■ Given text:
— start —

Again, the advisory group thought that this workflow seemed tractable and agreed that the best way to ensure that would be to proceed to creating a working pilot of a global grant identifier system based on the DOI.

Next steps

Crossref is starting a grant identifier pilot. We will create two sub-groups of the funder advisory group.

Group for “Governance, membership, and fees”

This group will look at governance and financial issues raised by the introduction of grant identifiers. For example, it will look at whether Crossref’s membership model works as is or might need to be adjusted in order to accommodate a new constituency. We know, for example, that some funders find it hard to become “members” of organizations. We might need to create other participation categories in order to accommodate these restrictions. Similarly the group will look design a pricing model of DOIs for grants in order to make sure that they cover the costs of modifying and sustaining the system for them, as well as to ensure that the pricing incentivises funders to participate. This sub-group will work closely with Crossref’s membership and fees committee.

— end —

■ Information provided:
— start —

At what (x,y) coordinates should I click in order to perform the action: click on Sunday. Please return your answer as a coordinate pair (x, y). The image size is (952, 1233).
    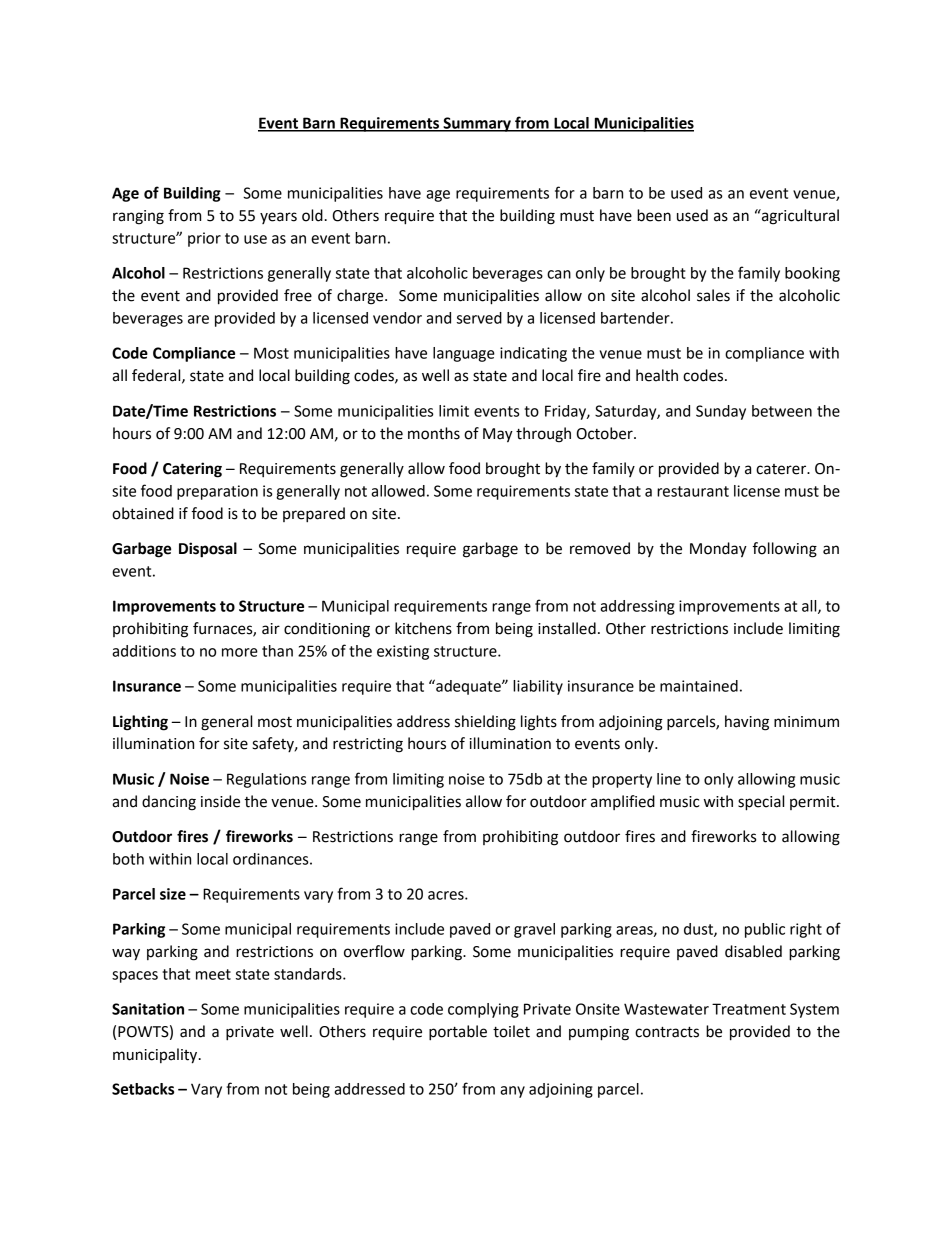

— end —

■ Jobs:
[A] Reproduce the part of the grant identifier text that begins at the words "Again, the advisory" and stops after "funder advisory group.".
[B] In the grant identifier text, which committee will the governance, membership, and fees sub-group work closely with?
The material above comes from a different source than the grant identifier text.

■ Final answers:
[A]
Again, the advisory group thought that this workflow seemed tractable and agreed that the best way to ensure that would be to proceed to creating a working pilot of a global grant identifier system based on the DOI.

Next steps

Crossref is starting a grant identifier pilot. We will create two sub-groups of the funder advisory group.

[B] Crossref’s membership and fees committee.